Rural officers caught three of the ringleaders who had fled earlier that afternoon, and military patrols on rounds caught a few more identified as agents or enticers.

The goal of the uprising is believed to have been to capture ships in the harbor and make a massive flight back to Africa.

=== 1814===
The rebellion of 1814 overshadowed the previous ones in numbers of participants and violence. Starting on February 28, slave fishermen began to burn down part of the harbor, killing the foreman and most of his family. The rebels proceeded to head to the village of Itapoan.

Resistance was met when they were trying to leave to go the next village. Troops from Salvador then encountered a bloody battle with the rebels, which left the rebels with fifty fewer men.

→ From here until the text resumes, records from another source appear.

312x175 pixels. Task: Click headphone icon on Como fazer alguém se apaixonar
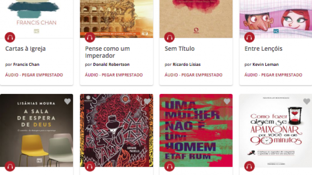click(x=249, y=166)
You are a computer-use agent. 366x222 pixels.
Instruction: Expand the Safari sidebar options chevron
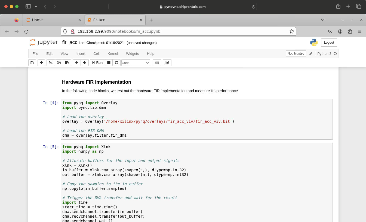(x=36, y=7)
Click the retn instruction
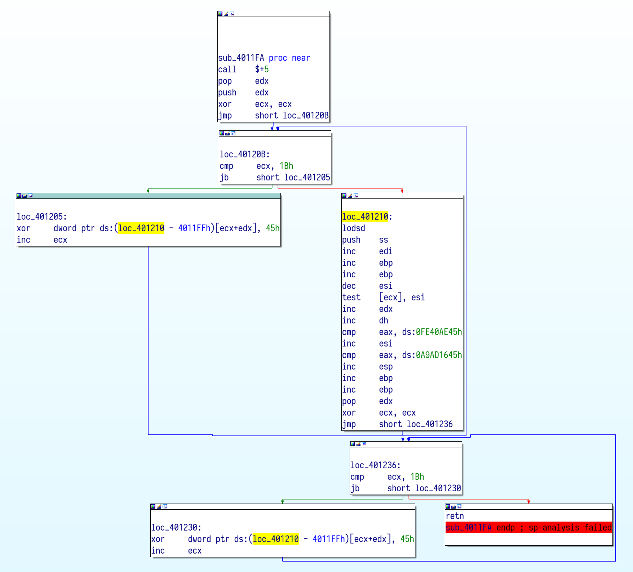Image resolution: width=633 pixels, height=572 pixels. pos(455,516)
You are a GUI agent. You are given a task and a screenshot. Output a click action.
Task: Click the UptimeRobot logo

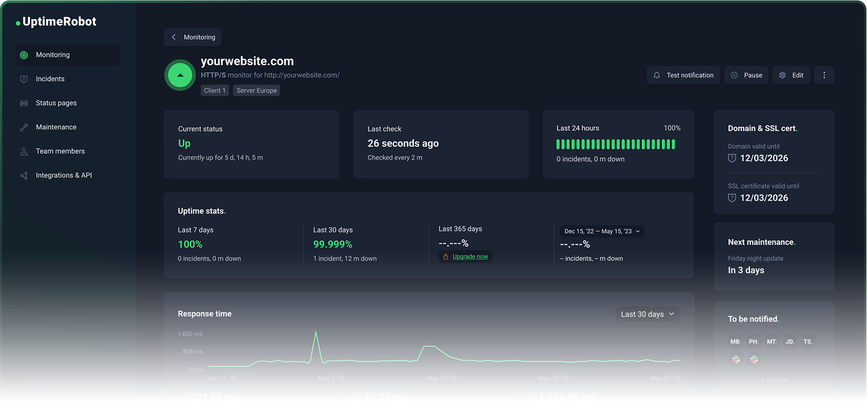click(56, 22)
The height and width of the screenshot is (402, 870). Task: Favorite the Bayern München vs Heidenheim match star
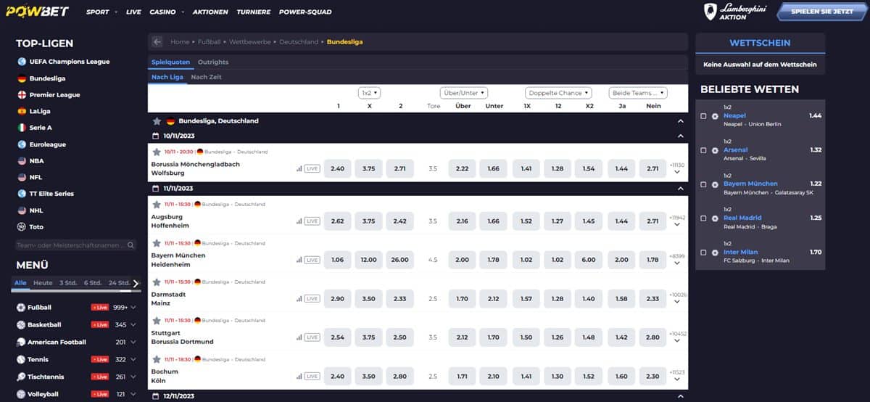[156, 243]
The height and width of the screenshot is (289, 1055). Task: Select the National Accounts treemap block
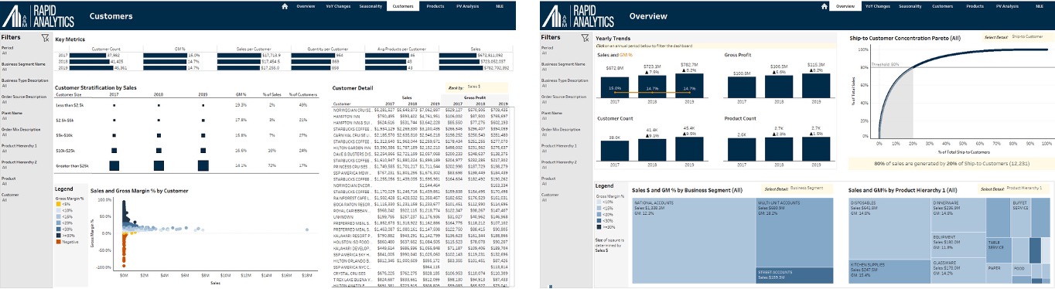coord(693,240)
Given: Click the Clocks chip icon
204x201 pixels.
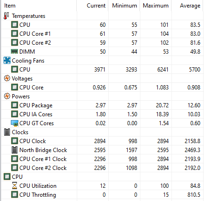Looking at the screenshot, I should (7, 132).
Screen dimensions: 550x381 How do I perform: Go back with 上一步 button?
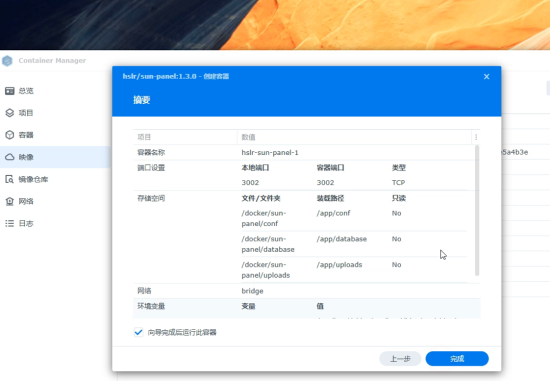pyautogui.click(x=400, y=358)
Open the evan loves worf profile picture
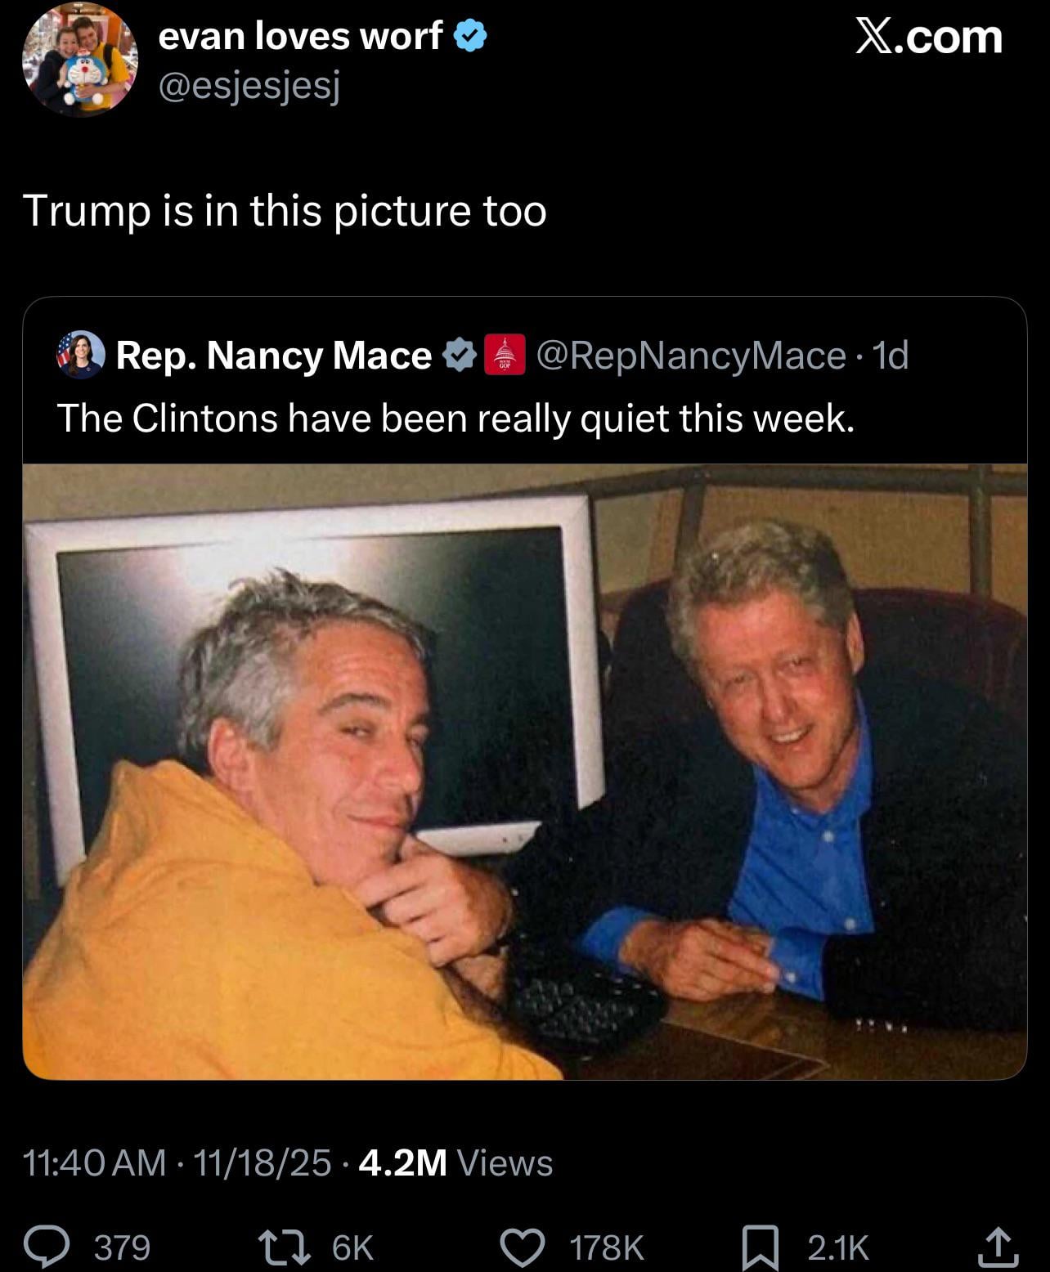The width and height of the screenshot is (1050, 1272). [x=79, y=60]
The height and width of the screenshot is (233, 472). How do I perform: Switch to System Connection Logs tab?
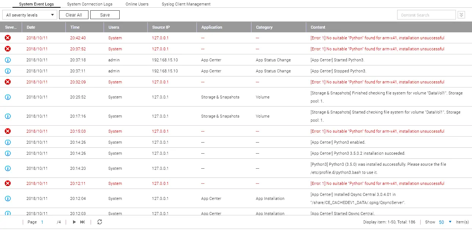point(90,4)
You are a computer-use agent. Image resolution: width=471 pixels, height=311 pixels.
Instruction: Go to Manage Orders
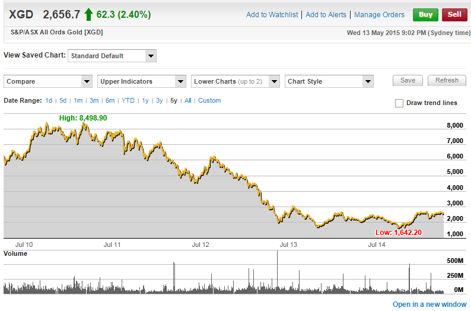pyautogui.click(x=379, y=15)
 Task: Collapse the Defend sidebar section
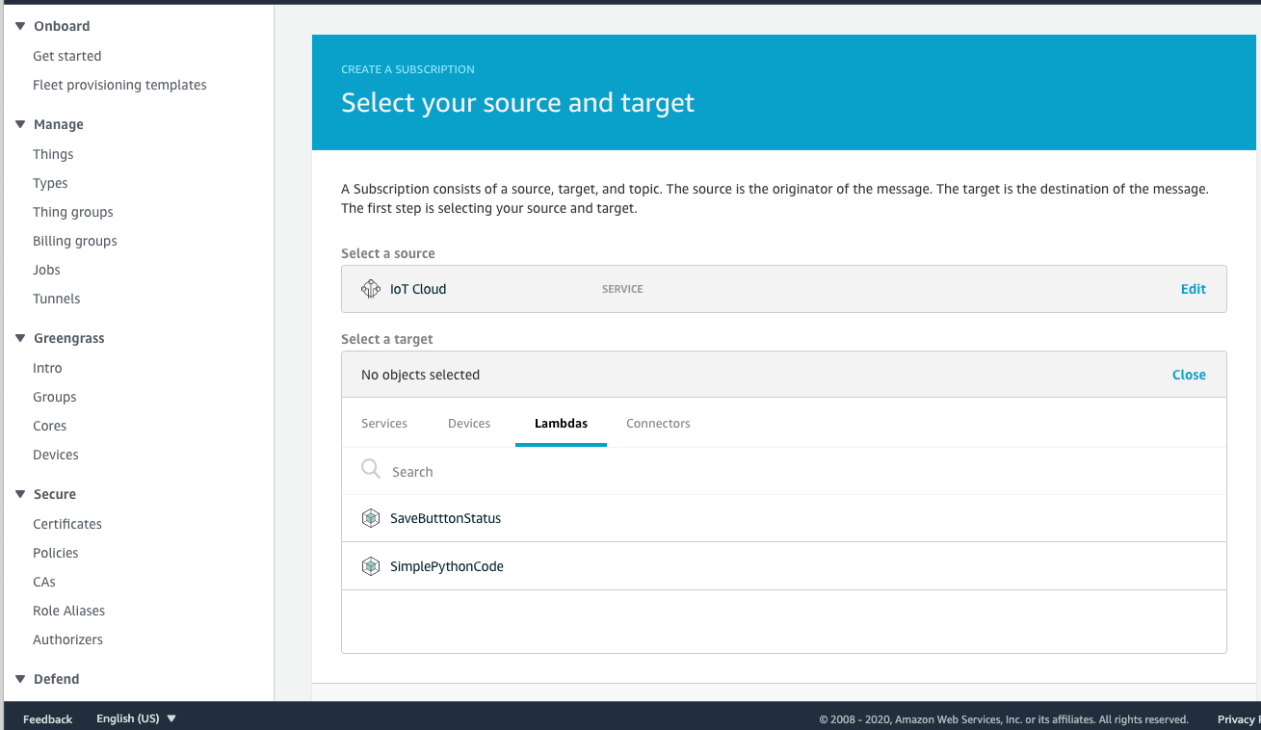(x=20, y=679)
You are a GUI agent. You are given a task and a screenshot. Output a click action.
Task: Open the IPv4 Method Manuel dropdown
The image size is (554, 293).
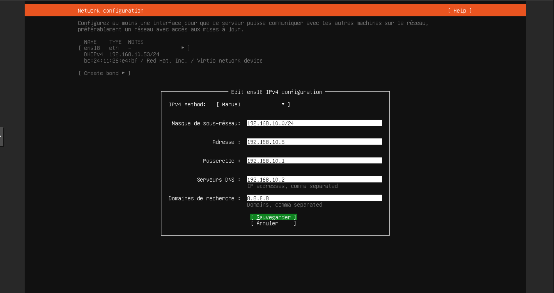tap(253, 104)

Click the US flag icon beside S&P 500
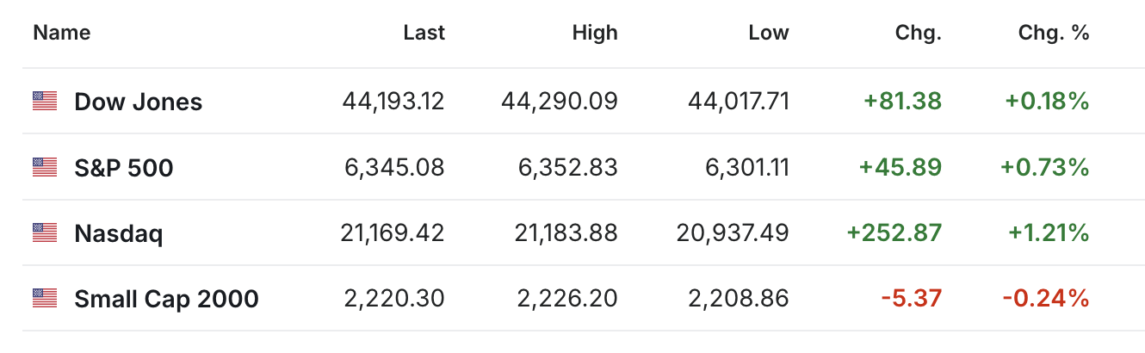(x=45, y=167)
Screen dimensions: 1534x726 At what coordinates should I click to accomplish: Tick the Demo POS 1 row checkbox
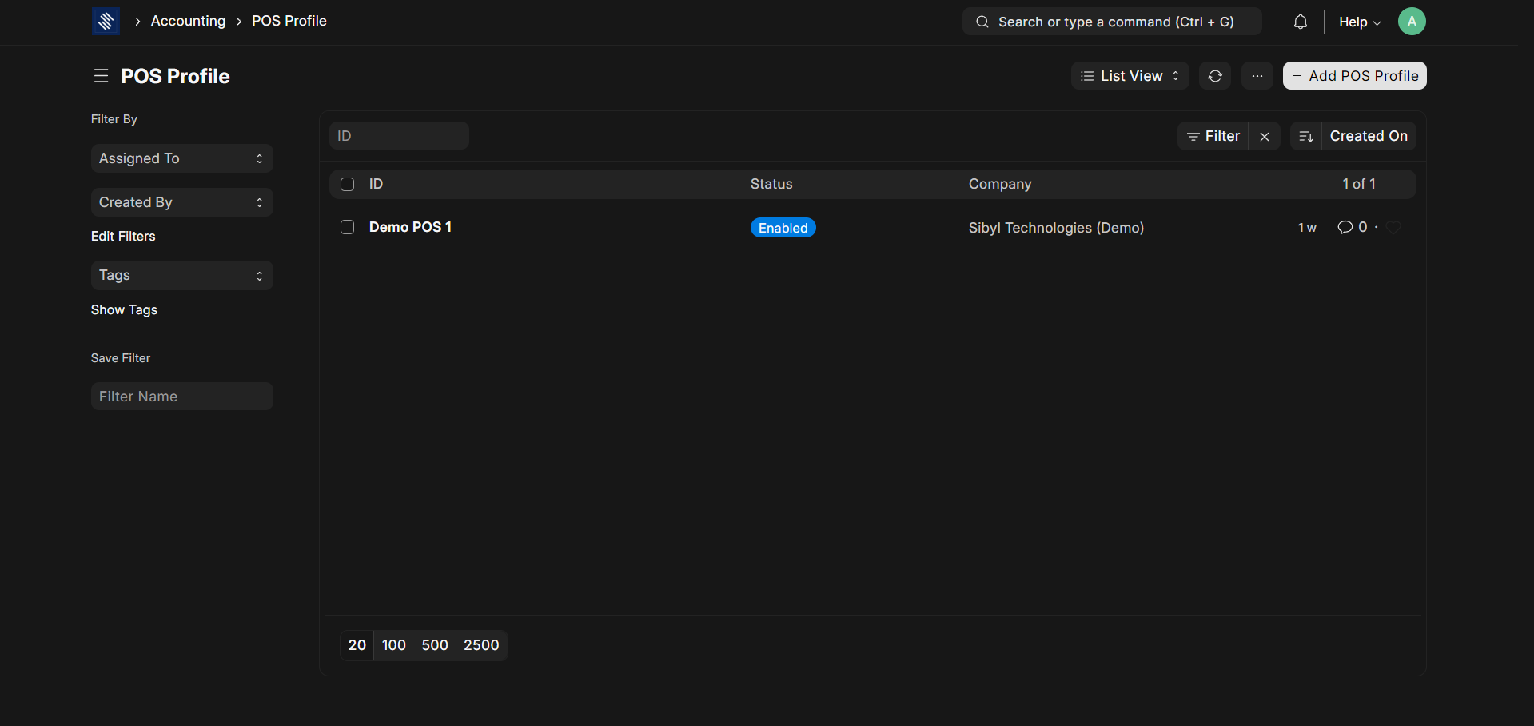pos(348,228)
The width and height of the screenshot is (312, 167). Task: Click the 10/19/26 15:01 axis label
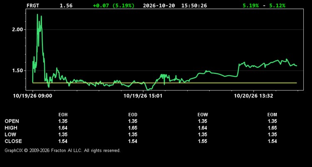(x=143, y=96)
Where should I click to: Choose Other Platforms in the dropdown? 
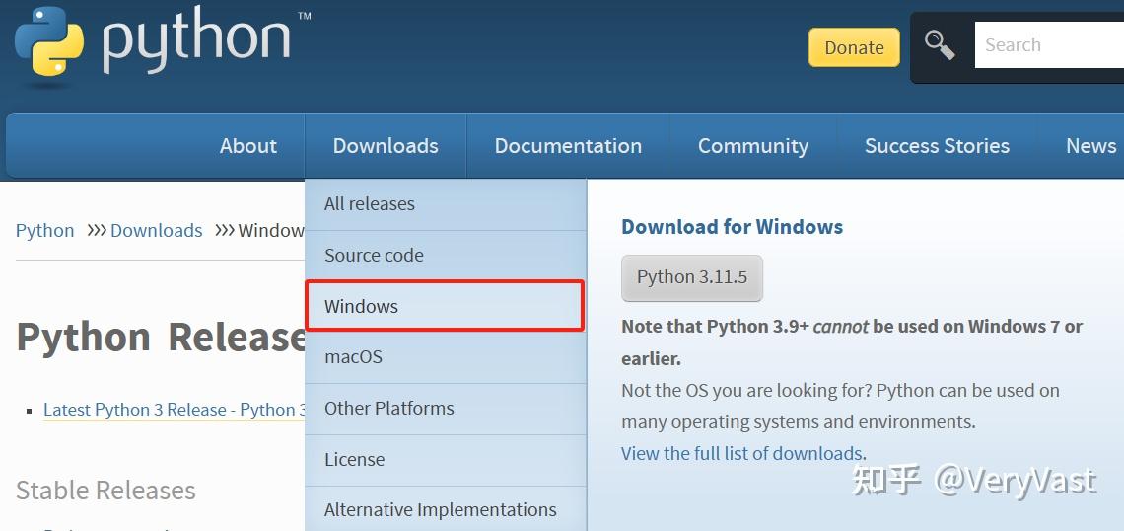pos(389,409)
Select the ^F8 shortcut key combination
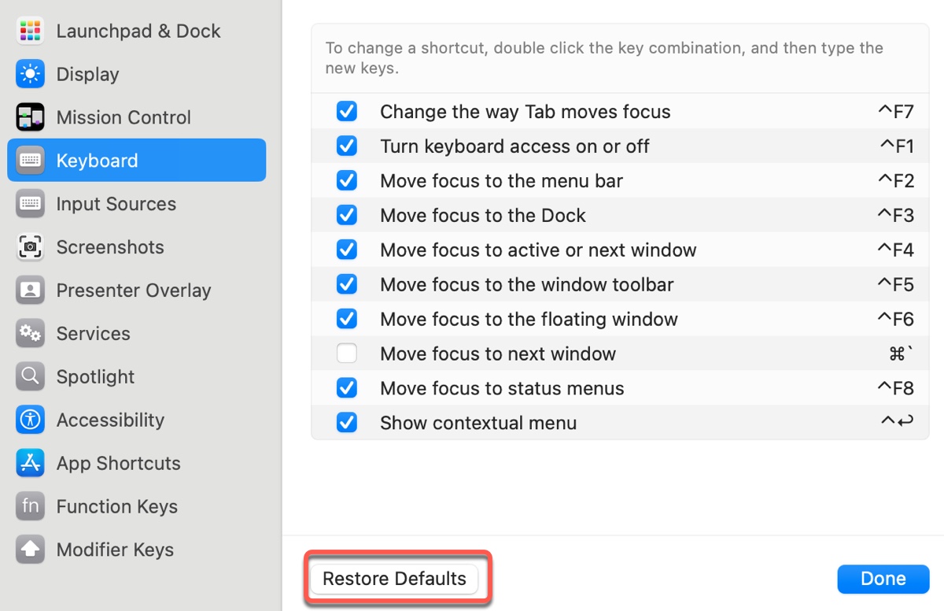 [895, 388]
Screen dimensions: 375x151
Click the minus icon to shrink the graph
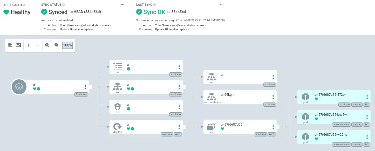pos(38,45)
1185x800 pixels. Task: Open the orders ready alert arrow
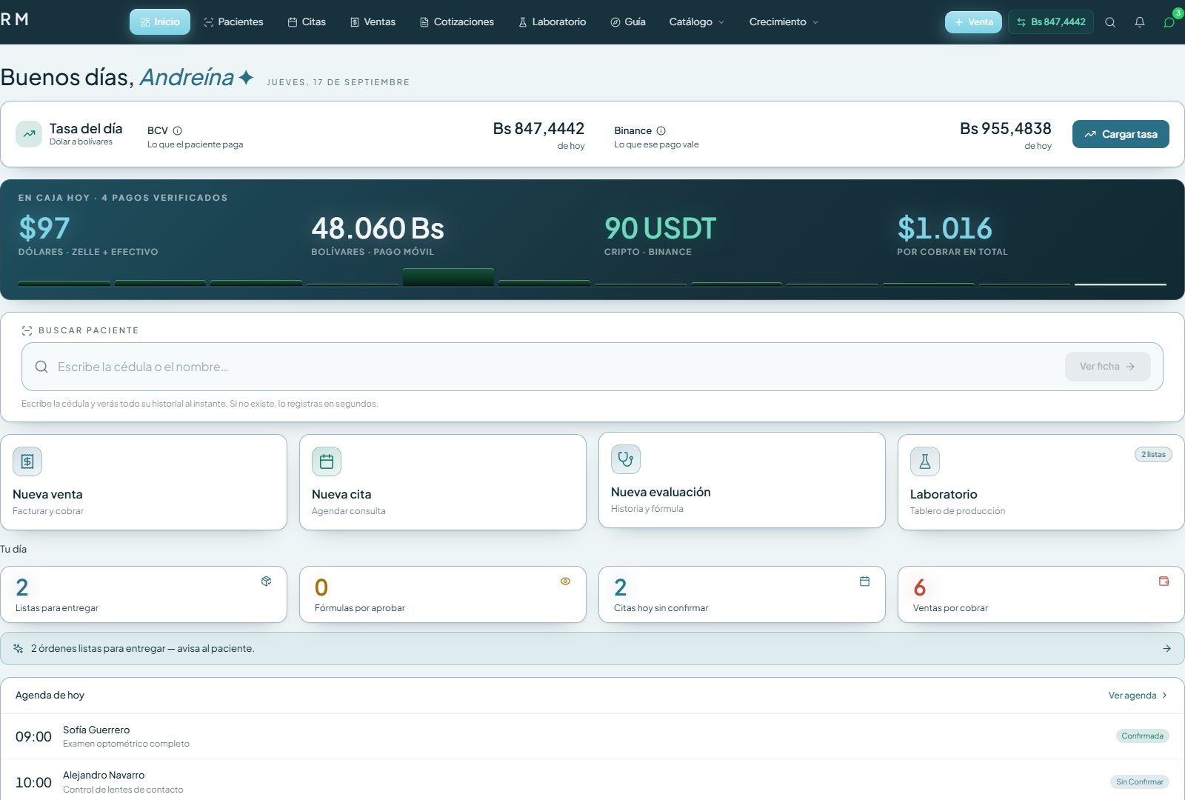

Four of the captured slaves were hanged in public and twelve were deported to Portuguese colonies in Africa.

=== 1835 ===

The Muslim Slave revolt in 1835 began January 24, 1835 by rebellion organizers, Malês, or Muslim Africans. The revolt took place in the streets of Salvador and lasted for three hours. During that time seventy people were killed and a report of more than five hundred were sentenced to death, in prison, whipped or deported. Reis argues that if you bring these numbers into today's times, with Salvador being 1.5 million, over twelve thousand people would be sentenced to some form of punishment. Within these hearings, Africans spoke out about their rebellion as well as about their cultural, social, religious and domestic lives. The testimonies from court and the oppressors’ descriptions of these Africans that were enslaved brought out “priceless testimonies” of African culture with the Americas.

==Families ==
In 1778, José da Lisboa wrote, “Because of the obvious benefits accruing from male labor over female, there are always three times as many males as females among the slave population, which perpetuates the pattern of their failure to propagate as well as their failure to increase in number from generation to generation.” Native born slaves populations was slightly higher women to men, 100:92, whereas the Africans that were not born in Brazil were a little less 100:125, women to men. Also what was interesting was how the African men “vied” for the African woman and the formations of African families was extremely dissatisfactory and limiting even among free Blacks. In terms of the relationships in Bahia there were not a lot of married couples, “As one might expect, slaves had scant opportunities for affectionate relationships either episodic or long lasting. More than 27 percent claimed to be bachelors, and that number could be raised to 98 percent if we considered those whose marital status is not known to have been single.”